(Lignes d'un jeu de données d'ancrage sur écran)

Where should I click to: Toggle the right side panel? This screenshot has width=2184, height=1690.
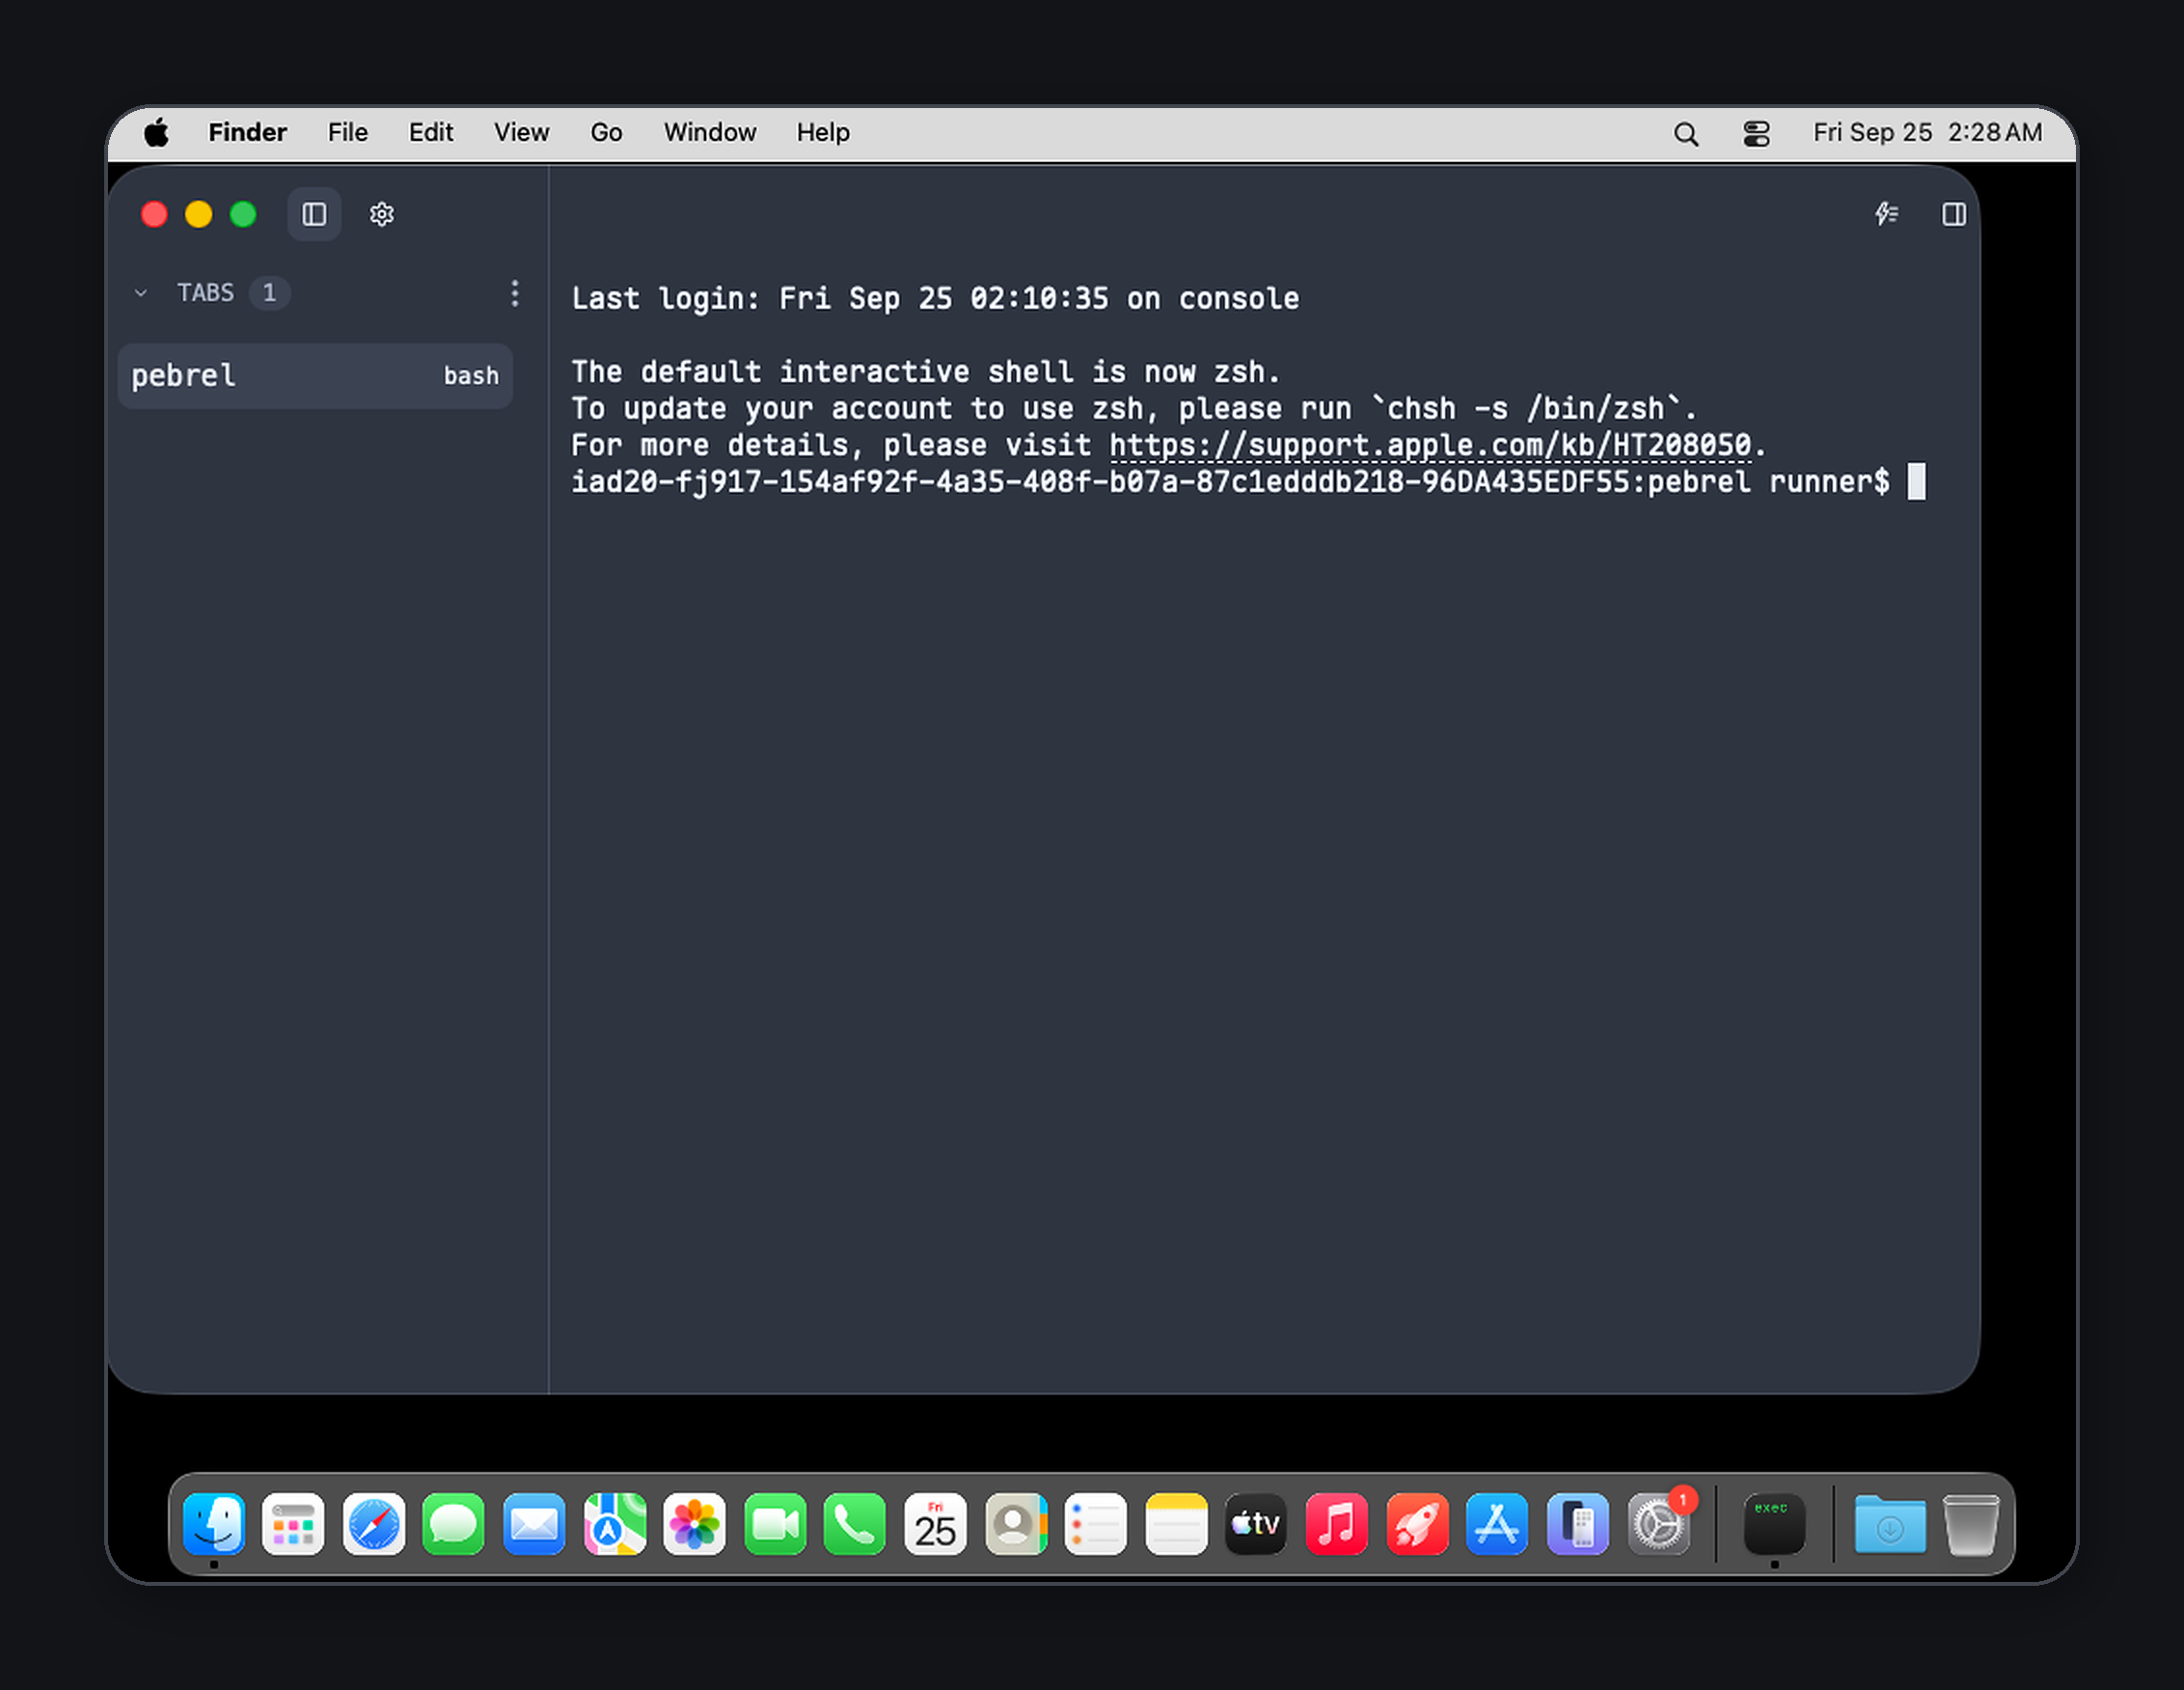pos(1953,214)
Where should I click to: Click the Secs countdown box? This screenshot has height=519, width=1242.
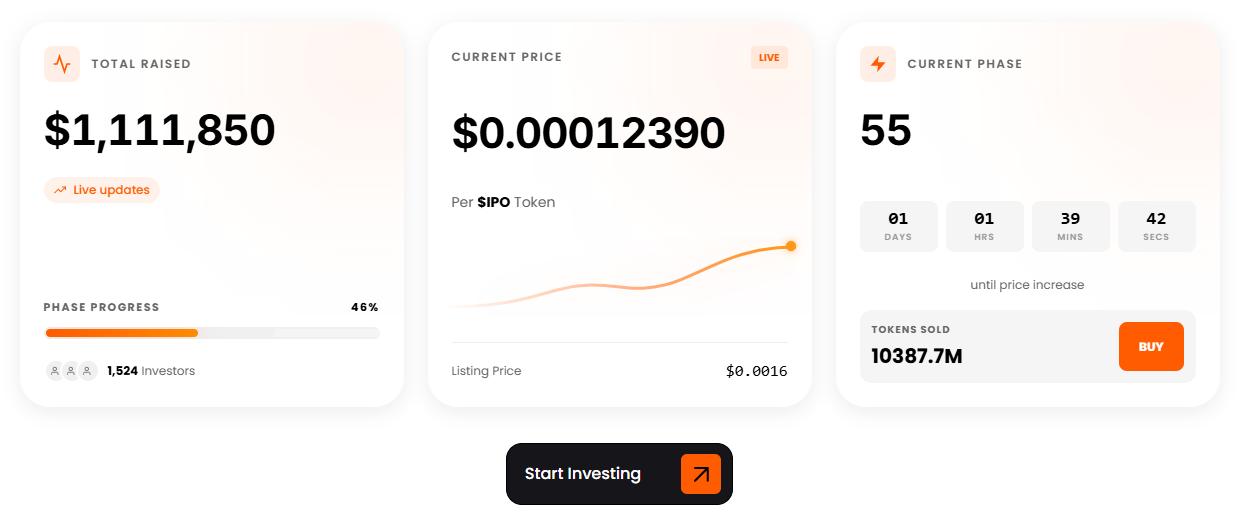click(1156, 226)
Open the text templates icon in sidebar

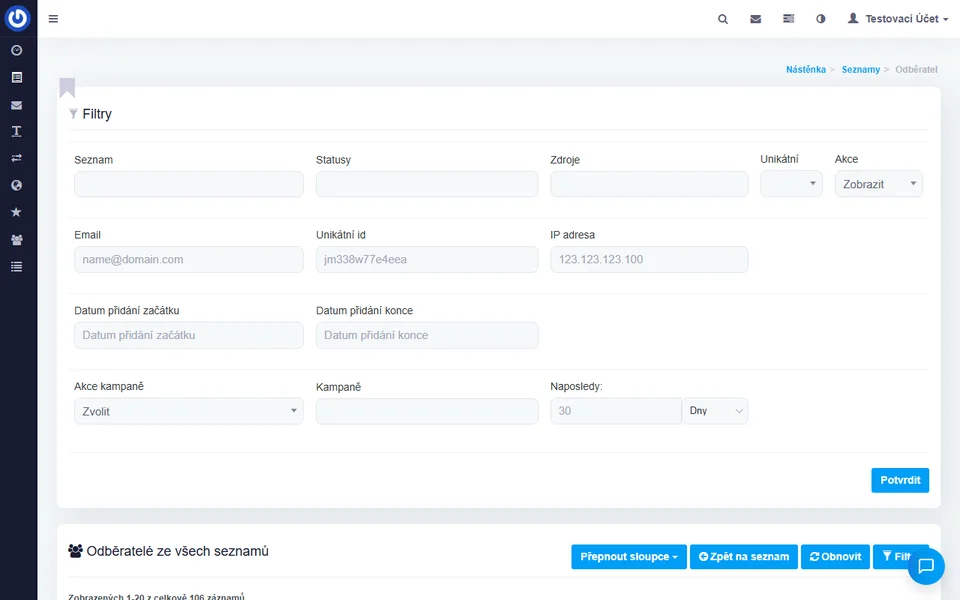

▶ _Détails du problème_: Reprenez tout le matériel ci-dessus en renommant « screenshot » en « capture », sans rien modifier d'autre. Laissez les images de côté dans votre réponse.

▶ _Réponse à la tâche_:
Where should I click to: Toggle the right side panel? This capture has width=2184, height=1690.
pos(1953,214)
Where should I click to: Click the Secs countdown box? This capture has height=519, width=1242.
click(1156, 226)
Open the text templates icon in sidebar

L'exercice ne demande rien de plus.